Wednesday, July 20, 2011

Fever Dreams and Cloudy Skies

Bus trips in Mexico are always longer than you would expect by looking at a map. It is that curious phenomenon that allows for a mile of intestines in a five foot tall person, where the road follows each side of a mountain, always doubling back on itself to gain elevation and making only superficial progress forward, overlooking switchbacks already traversed or else giving glimpses across the way to some small village not yet reached. This journey in particular, five hours between San Cristobal and Palenque, seems longer than most, due again to a particular intestinal effect. Waking up, my stomach felt like a brick, but nothing a strong cup of coffee couldn't pass. On reaching the bus station, I felt too weak to walk, had lost all appetite and nausea threatened to spill me into the bushes. The hour waiting for the bus I had a slight fever from the neck up and terrible chills from the neck down; even wearing two raincoats I couldn't help shivering in my seat.

Between aspirin and Dramamine, I no longer felt I was dying. The drowsiness was not enough to put me under, but I thought about two dreams from the night before: one where I was crushed in between two whale sharks and nearly drowned with broken ribs, and one where my appendix burst and was taken out through my ankle.

From Ocosingo on, I felt a little more alert and well enough to enjoy some of the scenery. Everything under the sky was green; this is one of the rainiest parts of Mexico, hot and jungly, looking nothing like the pine forests a few hours before. But more beautiful even than the land was the cloudy sky. It was as if someone had taken every type of cloud, jumbled them together, and then rolled them like crapdice. Here a typical stormcloud, grey and threatening, towering over the landscape; now a puff of cotton candy, brilliant white amidst blue sky. Between them sails a battleship, dumping white rain that never reaches the ground; overhead a sort of manic cirrus graffiti. I don't think I've ever seen a sky so lacking in organization, and the switchbacks only add to the tumultuous effect-- now the sun is on your left, now it's concealed over on your right-- so that it felt more like watching a planetarium from a slow merry go round.

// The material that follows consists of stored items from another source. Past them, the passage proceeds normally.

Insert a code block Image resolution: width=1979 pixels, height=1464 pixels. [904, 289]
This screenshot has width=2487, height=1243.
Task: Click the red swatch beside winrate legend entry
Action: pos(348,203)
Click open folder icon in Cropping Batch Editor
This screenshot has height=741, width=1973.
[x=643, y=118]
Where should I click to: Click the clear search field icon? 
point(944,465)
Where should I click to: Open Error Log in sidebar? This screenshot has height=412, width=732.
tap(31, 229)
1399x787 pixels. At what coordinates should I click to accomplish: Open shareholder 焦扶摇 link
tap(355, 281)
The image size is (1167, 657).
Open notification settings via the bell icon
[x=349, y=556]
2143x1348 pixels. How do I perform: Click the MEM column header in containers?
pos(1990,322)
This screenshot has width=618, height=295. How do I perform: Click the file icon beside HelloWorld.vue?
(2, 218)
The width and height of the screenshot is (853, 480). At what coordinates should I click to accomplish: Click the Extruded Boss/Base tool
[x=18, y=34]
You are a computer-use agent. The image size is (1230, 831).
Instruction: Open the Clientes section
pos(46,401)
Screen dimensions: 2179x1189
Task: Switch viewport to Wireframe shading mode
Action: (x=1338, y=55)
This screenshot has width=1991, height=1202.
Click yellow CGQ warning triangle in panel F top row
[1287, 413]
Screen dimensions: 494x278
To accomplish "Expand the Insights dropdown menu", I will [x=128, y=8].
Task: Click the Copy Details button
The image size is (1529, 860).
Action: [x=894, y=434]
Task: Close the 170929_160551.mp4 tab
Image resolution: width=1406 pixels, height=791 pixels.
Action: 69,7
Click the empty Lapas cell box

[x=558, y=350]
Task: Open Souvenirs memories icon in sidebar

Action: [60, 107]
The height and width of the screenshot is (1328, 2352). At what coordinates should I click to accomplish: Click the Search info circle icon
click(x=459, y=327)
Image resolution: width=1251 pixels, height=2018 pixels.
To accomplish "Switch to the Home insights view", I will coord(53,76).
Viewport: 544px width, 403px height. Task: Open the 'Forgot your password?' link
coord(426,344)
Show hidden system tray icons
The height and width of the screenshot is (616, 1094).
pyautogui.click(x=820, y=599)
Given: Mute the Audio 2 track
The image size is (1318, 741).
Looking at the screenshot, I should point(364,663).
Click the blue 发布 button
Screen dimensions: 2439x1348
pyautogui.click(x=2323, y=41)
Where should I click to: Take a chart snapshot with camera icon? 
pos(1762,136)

The sun hid itself most of the trip, but towards sunset it finally slipped free of the clouds, illuminating whole valleys with that evening light that fills landscape with such contrast. Eye popping greens, deep shadows, golden rivers; baby turkeys fleeing the highway, shirtless men in the shade, sheep and goats grazing. And the clouds-- nightfall softened them, hued them with orange and purple, spread them out and gave some sense to the sky. Here in Palenque they look like bootprints, fading into the darkness.